D-day looms on APES 230
The Accounting Professional and Ethical Standards Board (APESB) is scheduled to meet tomorrow in what may signal the next step in its approach to its controversial APES 230 financial planning guidance.
The board meeting will take place against the background of strong representations having been made by the key accounting bodies — CPA Australia and the Institute of Chartered Accountants (ICAA) — and with the Institute of Public Accountants (IPA) having reaffirmed its decision to ignore APES 230 and implement its own standard.
Whatever the results from tomorrow's APESB meeting, it will be the first formal pronouncement by the standards body since mid-January when it said it had decided to delay the APES 230 start date from the originally-targeted 1 July, 2013, to 1 July, next year.

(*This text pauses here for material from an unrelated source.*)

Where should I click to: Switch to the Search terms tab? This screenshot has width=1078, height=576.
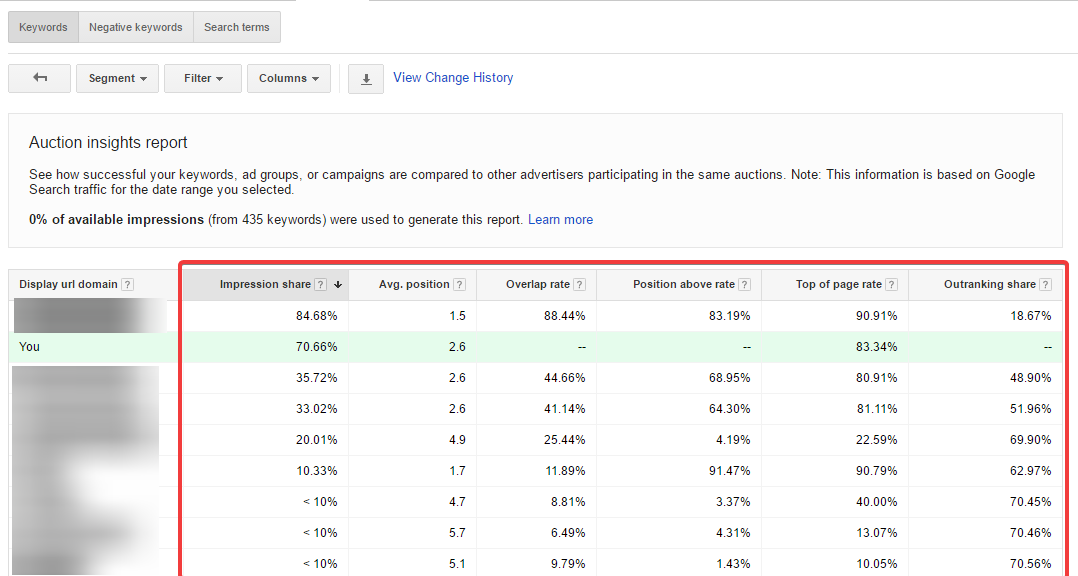[x=237, y=27]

It said this was intended to allow stakeholders additional time to implement the new standard once it had been issued.
At the same time, the APESB said it was in the final stages of drafting APES 230 and was in receipt of additional representations from the ICAA and CPA Australia.

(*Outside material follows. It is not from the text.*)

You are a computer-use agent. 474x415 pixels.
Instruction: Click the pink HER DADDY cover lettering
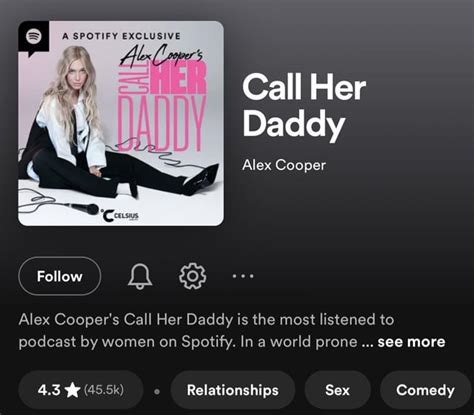tap(162, 108)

A number of accountants working in the financial planning industry have expressed concern to Money Management that despite the representations made by CPA Australia and the ICAA, the APESB had not significantly softened its position on APES 230 and that its requirements remained well in excess of those under the Future of Financial Advice changes.
Accountant/planners have warned that the imposition of APES 230 will act as a significant detriment to their commercial models — and this might force them to exit organisations such as CPA Australia and ICAA which are tied to APESB rulings.